It’s around 12:30am on St. Patty’s day and I’m currently laying in bed watching one of my cats get entangled in my blinds. Outside those blinds, just passed the window, are numerous people engaging in a night out at the bar to celebrate this “holiday.” Inside, it’s quiet. I just turned my music off in hopes of falling asleep soon(ish) because I have a long day of work tomorrow. The whole apartment is dark and the door is locked but by the sounds of the streets outside, I’m not going to be sleeping any time soon. There are many screaming people and in the last hour or so I’ve heard three ambulances drive by.
It’s rather scary to me. One of my friends works at a pizza shop not too far from a popular bar that has a tent set up for this weekend. She said there was an incredible amount of staggering drunks that came in demanding hot pizza and whatever other food sounded like it would fill their stomachs. She also said a good amount of these people came from the beer tent…and they left because a bunch of people started puking. I guarantee at least two of those puking people will claim they had “such an amazing night” but they “can’t even remember” what they did. It’s odd to me: having fun you can’t remember. I’ve heard that drinking increases the risk of depression and anxiety, which are two things that I really hope to live without, so it strikes me funny that people still engage in way too many beers and an excessive amount of shots for…fun. Blech.

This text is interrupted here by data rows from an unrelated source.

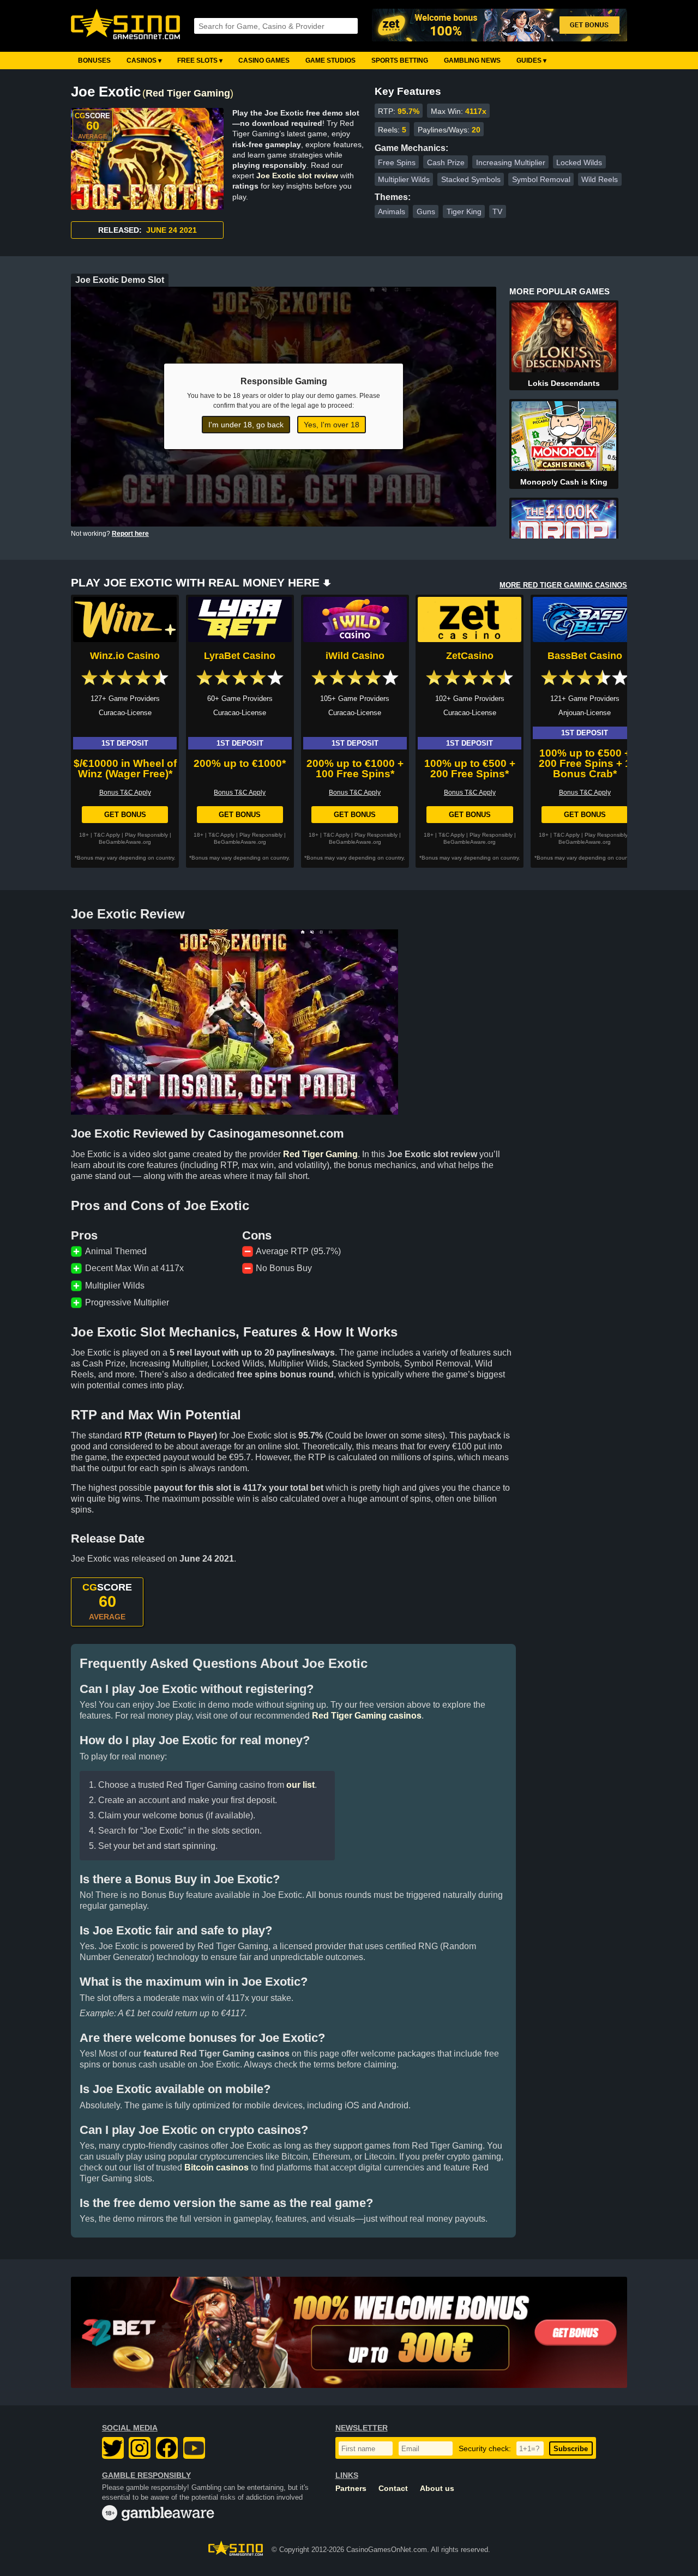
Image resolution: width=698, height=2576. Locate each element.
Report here (130, 533)
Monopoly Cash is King (563, 481)
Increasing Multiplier (510, 162)
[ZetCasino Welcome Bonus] (499, 26)
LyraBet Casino (239, 656)
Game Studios (330, 60)
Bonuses (94, 60)
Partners (350, 2488)
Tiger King (464, 211)
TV (497, 211)
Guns (426, 211)
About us (437, 2488)
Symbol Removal (541, 179)
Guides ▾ (531, 60)
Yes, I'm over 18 (331, 424)
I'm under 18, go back (246, 424)
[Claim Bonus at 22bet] (349, 2332)
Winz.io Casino (125, 656)
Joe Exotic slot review (297, 175)
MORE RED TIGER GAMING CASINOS (563, 585)
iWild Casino (355, 656)
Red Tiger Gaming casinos (367, 1715)
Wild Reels (599, 179)
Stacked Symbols (471, 179)
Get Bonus (125, 815)
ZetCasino (470, 656)
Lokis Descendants (564, 383)
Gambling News (472, 60)
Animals (391, 211)
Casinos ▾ (144, 60)
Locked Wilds (579, 162)
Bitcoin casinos (216, 2167)
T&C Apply (107, 835)
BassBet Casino (584, 656)
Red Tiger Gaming (188, 93)
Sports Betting (399, 60)
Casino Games (264, 60)
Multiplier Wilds (404, 179)
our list (300, 1784)
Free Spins (397, 162)
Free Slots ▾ (199, 60)
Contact (393, 2488)
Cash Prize (446, 162)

Now, back to the people outside…
There is one guy downstairs, in particular, who keeps screaming slurs of drunken fighting words in the middle of the street and all I can make out is “fucking…I wasn’t trying to…fucking…fuck…ahhhh.” I’ve watched, creepily, through my blinds for a second or two just to see what all the commotion was about. He’s had multiple friends try and calm him down and every time I think they succeed, a minute or two later, he’s yelling again. His arms flail and he even ripped his shirt off over his head…which is silly because it’s quite cold outside, but I’m sure he’s got enough liquid courage in him to keep him warm by this point. On his last rampage his keys fell out of his pocket and he has yet to pick them up. For now, they will sit on the sidewalk until he leaves his current state of wasted.
Today I woke up, went to work and, honestly, forgot it was even St. Patty’s day until the consumer I work with was wearing all green. I came home and took a decently long nap. I was tired due to the lack of sleep I’ve gotten the previous couple of nights and struggled all day with keeping my eyes open. I’m currently at a point in my life that being awake at work outweighs going to the bar and getting hammered with a bunch of loud drunk people. I’ve partaken in that scene before and it was fun at the time, but now I can’t stomach the thought of another terrible hang over. It takes so much effort to get drunk enough to not be bothered by other drunk people. I’d rather just avoid the situation all together.
Besides, I’m rather comfortable in my sweats and sweatshirt. My bed and fuzzy blanket are very inviting as well.